If you notice that the flue liner is leaking or shattered, you should call a chimney sweep immediately. A shattered flue liner can be very dangerous because it allows carbon monoxide to escape into the house. Carbon monoxide is an odorless and tasteless gas that can poison humans and animals if inhaled in large quantities.
It is also a good idea to have a professional chimney sweep inspect the roof of your house. Chimney sweeps can identify a number of potential issues, including missing or loose shingles, shingle deterioration, and the condition of the flashing. Chimney sweeps can also identify a number of issues related to the chimney’s structure, such as if the chimney is leaning to one side or the other. They can also identify if the chimney has a faulty tar-based waterproofing membrane, which should be replaced as soon as possible.
Chimney sweeps work with hazardous materials, including soot and creosote. These chemicals can cause respiratory distress and illness. Inhalation of soot can irritate the lungs, while physical contact with creosote can cause a rash or even chemical burns. Sweeps take a number of safety measures to protect themselves and your home while completing their job. They wear masks, heavy-duty gloves, and protective clothing. They use a vacuum or shop vac to decrease soot levels in the house and may also put down a drop cloth to protect the floors. In addition to these measures, they will always carry a fire extinguisher to prevent accidental house fires.
They are also careful when working on a roof. They are aware of the possibility of ice or unstable conditions and have ladders that are secure. They are also familiar with the various types of roofing materials and can help you choose the best roof cover for your chimney.
It is important to choose a qualified chimney sweep for your home. Look for a sweep who has been certified by the CSIA (Chimney Safety Institute of America). This credential is recognized by insurance professionals and local, state, and federal government agencies. The CSIA certification ensures that the sweep is knowledgeable about chimney care and venting systems.

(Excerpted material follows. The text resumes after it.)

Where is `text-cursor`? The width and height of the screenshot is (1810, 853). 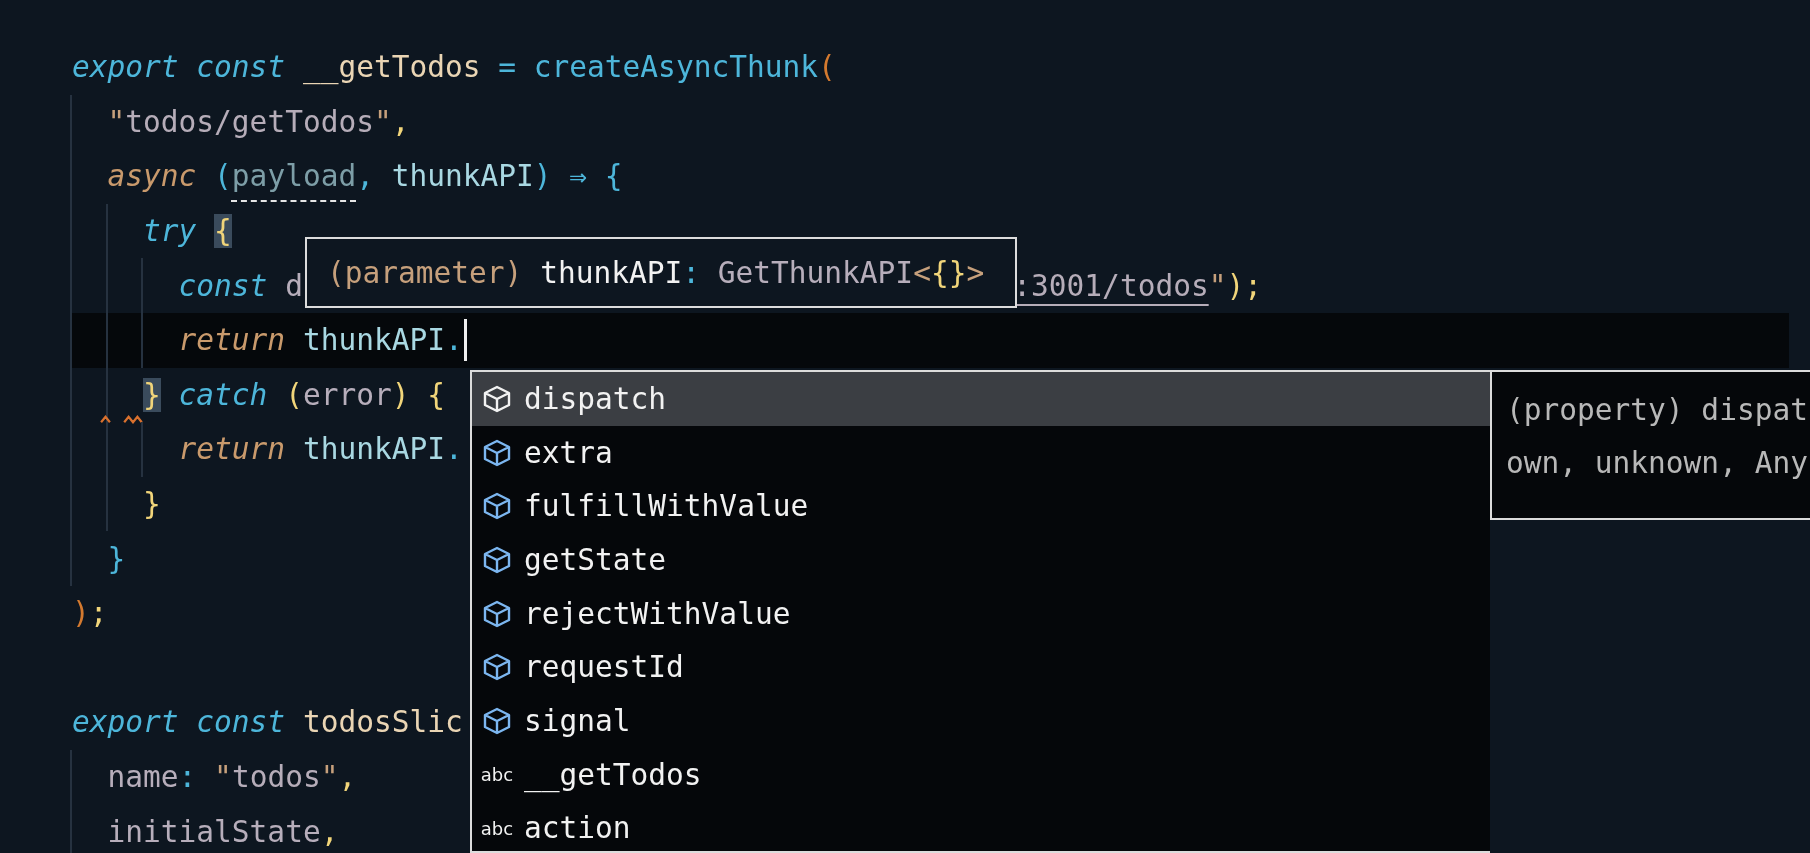 text-cursor is located at coordinates (465, 340).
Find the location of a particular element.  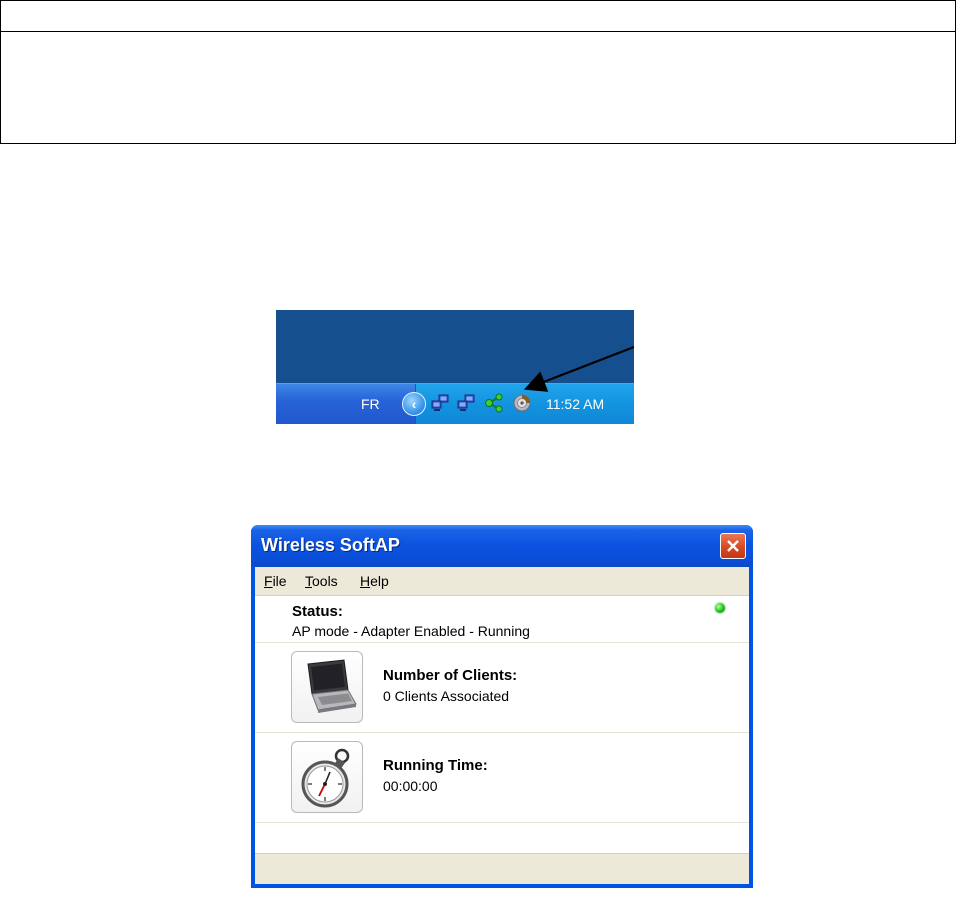

status-indicator-icon is located at coordinates (720, 608).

In addition to having the correct credentials, chimney sweeps should have insurance coverage. This is to protect the homeowner in case of an accident or damage while they are sweeping the chimney. This is especially true for any repairs that need to be done to the chimney.
The most common problems with fireplaces and chimneys can only be found by a trained professional. These issues are often hidden and can lead to expensive chimney repair projects in the future. It is worth it to find a qualified and insured chimney sweep to inspect your home before it becomes a costly issue.
It is a good idea to keep the area around your chimney clear of combustible items such as furniture and curtains. In addition, smoke and carbon monoxide detectors should be installed on every level of your house and near bedrooms. These detectors will warn you if there is an accidental fire in the chimney or if the air is contaminated with dangerous gases.